Parece una película de enredos, pero es pura realidad judicial. El Ministerio Público investiga un negocio sospechoso que salpica al Banco Atlas, presidido por Miguel Ángel “Miki” Zaldívar, esposo de Natalia Zuccolillo (directora del diario ABC Color). El asunto es sencillo pero grave: el banco aceptó un fideicomiso respaldado por siete oficinas valuadas en USD 1.274.000, pero esos mismos inmuebles ya le pertenecían a una empresa del «hermano del alma» de Cartes, Darío Messer, el famoso «doleiro» condenado por lavado de dinero.
La gran pregunta que se hace la Justicia es cómo una propiedad vinculada a Messer terminó protegida en un banco sin que nadie se diera cuenta.
La historia comenzó en 2014 con un apretón de manos entre la empresa Paraqvaria SA y Matrix Realty, la firma ligada a Messer. En ese entonces se aliaron para impulsar un proyecto inmobiliario en Hernandarias. Para poner a rodar la iniciativa, Matrix Realty puso la plata en cuatro pagos: primero USD 600.000, después USD 604.000, luego USD 40.000 y finalmente USD 30.000. Sumando todo, se llega exacta y matemáticamente a la cifra de USD 1.274.000.
Como el proyecto no avanzó como querían, el 28 de febrero de 2015 firmaron un contrato de compraventa. En ese papel se dejó asentado que con aquellos mismos USD 1.274.000 ya pagados, Matrix Realty se quedaba con siete oficinas de la Torre II de Paraqvaria y sus estacionamientos. La Fiscalía entiende que esa inversión inicial se convirtió directamente en la compra de los inmuebles. A su turno, Rafael Casabianca, representante de Paraqvaria, trató de desmarcarse asegurando ante los fiscales que no existieron facturas ni cheques nuevos y que llegó a firmar ese documento bajo fuerte presión.

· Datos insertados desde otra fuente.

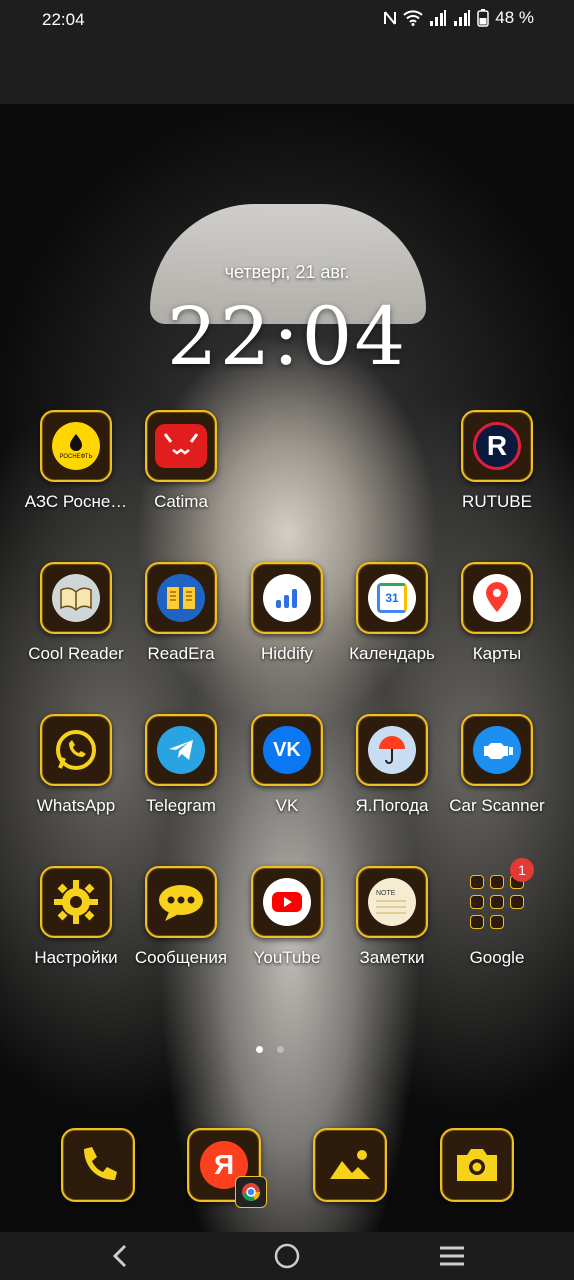 The image size is (574, 1280). Describe the element at coordinates (76, 806) in the screenshot. I see `app-label: WhatsApp` at that location.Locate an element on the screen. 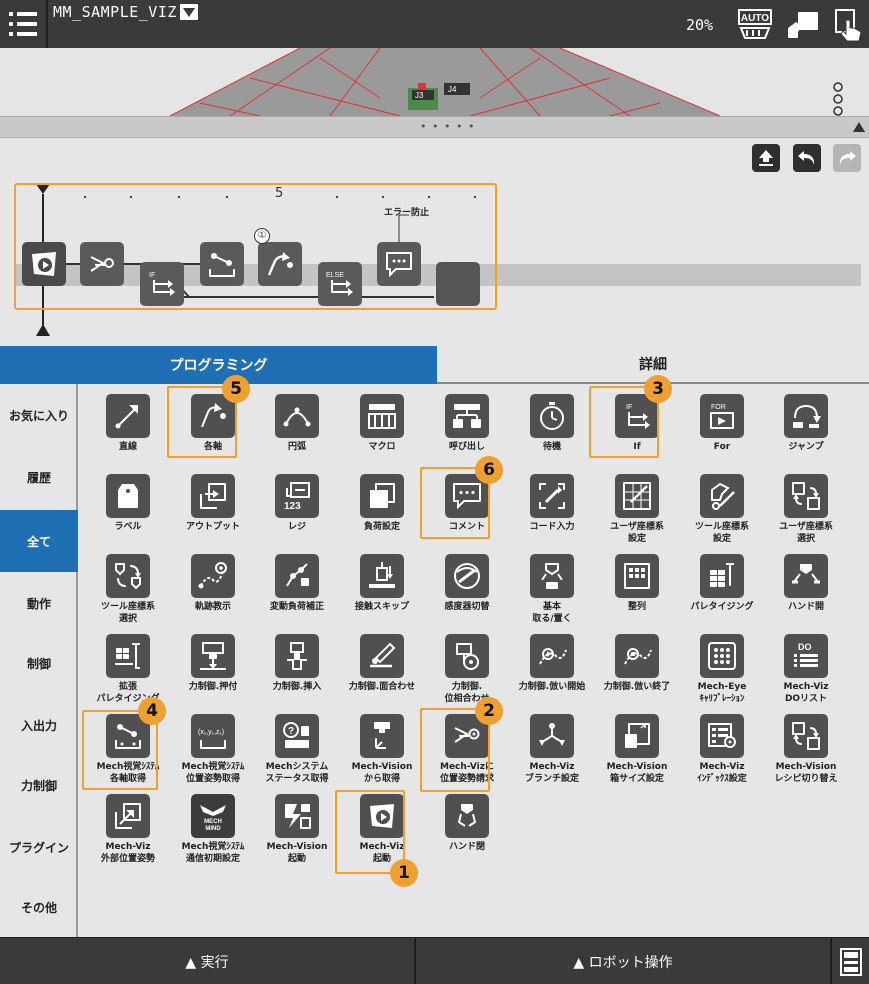 Image resolution: width=869 pixels, height=984 pixels. tool-frame-set-icon is located at coordinates (722, 496).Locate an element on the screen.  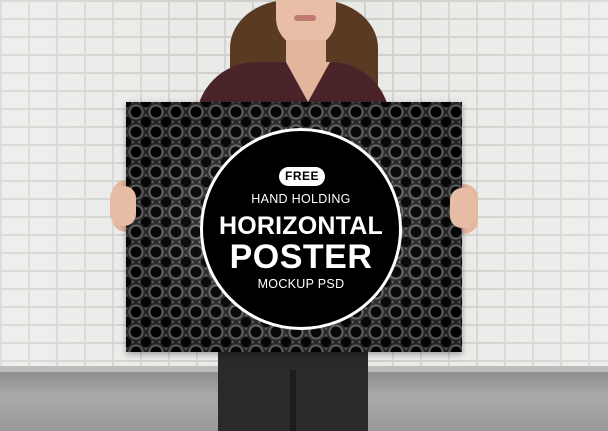
poster-line-hand-holding: HAND HOLDING is located at coordinates (301, 199). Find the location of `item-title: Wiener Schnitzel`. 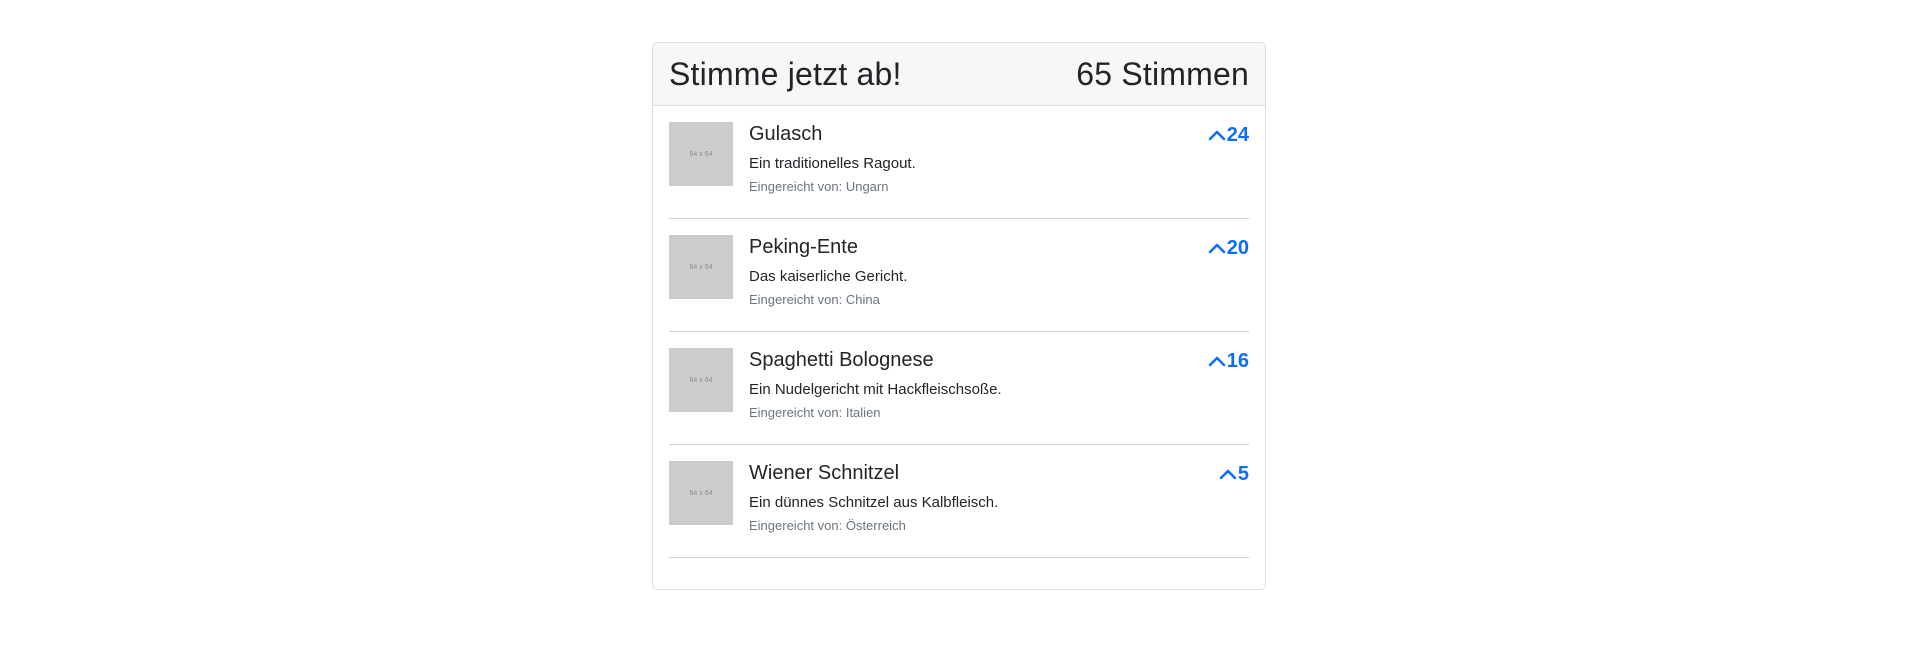

item-title: Wiener Schnitzel is located at coordinates (824, 473). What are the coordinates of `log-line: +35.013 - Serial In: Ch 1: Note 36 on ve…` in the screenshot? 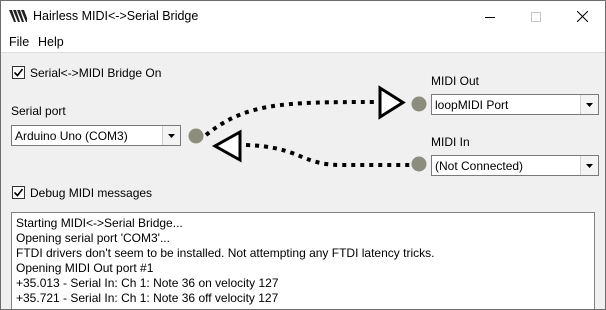 It's located at (148, 283). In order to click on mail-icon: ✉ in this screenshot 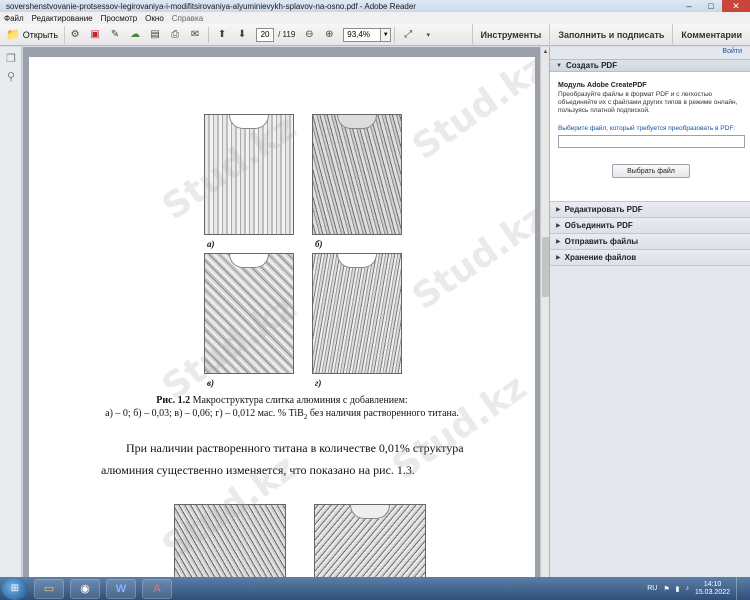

En 2018 todo explotó cuando estalló el escándalo de Darío Messer, quien terminó arrestado en Brasil en 2019 y condenado por lavado. En Paraguay, la Senabico tomó el control de sus empresas, incluyendo a Matrix Realty. En enero de 2020, Casabianca fue a declarar ante el Ministerio Público y contó sobre los giros de dinero, pero se «olvidó» de detallar el contrato de 2015 sobre las siete oficinas. Por culpa de esa omisión, el Estado no pudo incautar ni decomisar los derechos que Messer tenía sobre ese patrimonio.
Ahí es donde el Banco Atlas entra de lleno en la foto. El 19 de julio de 2021, con Messer acorralado por la Justicia, Paraqvaria agarró esas siete oficinas omitidas y se las entregó al Banco para armar un fideicomiso de garantía por unos USD 1.550.000. A la hora de dar explicaciones, el banco de los Zuccolillo se lavó las manos argumentando que en los Registros Públicos las oficinas aparecían limpias a nombre de Paraqvaria, sin embargos, y que no tenían forma de conocer el contrato privado con la empresa de Messer. Si bien esa excusa funciona en lo registral, no responde a lo más importante: ¿acaso en el banco no hicieron un mínimo chequeo financiero, ni revisaron balances ni la historia comercial antes de aceptar la garantía?
Para rematar el embrollo, en unas conversaciones de 2024 que luego se hicieron públicas, Casabianca decía muy tranquilo que la Fiscalía y la Senabico ya sabían del contrato y que las oficinas se podían usar sin problemas. Pero la imputación de la Fiscalía dice todo lo contrario: afirma que el documento fue ocultado deliberadamente. Si las autoridades sabían, tendrán que explicar por qué las dejaron escapar; si no lo sabían, habrá que descubrir cómo llegaron blindadas a un fideicomiso bancario.
Por ahora, la Fiscalía no acusa al Banco Atlas de haber ocultado los bienes adrede, pero la entidad de «Miki» Zaldívar está obligada a mostrar los papeles de su auditoría. Tendrá que demostrar si realmente aplicó los controles de debida diligencia o si simplemente prefirió mirar hacia un costado mientras USD 1,27 millones jugaban a las escondidas con la ley.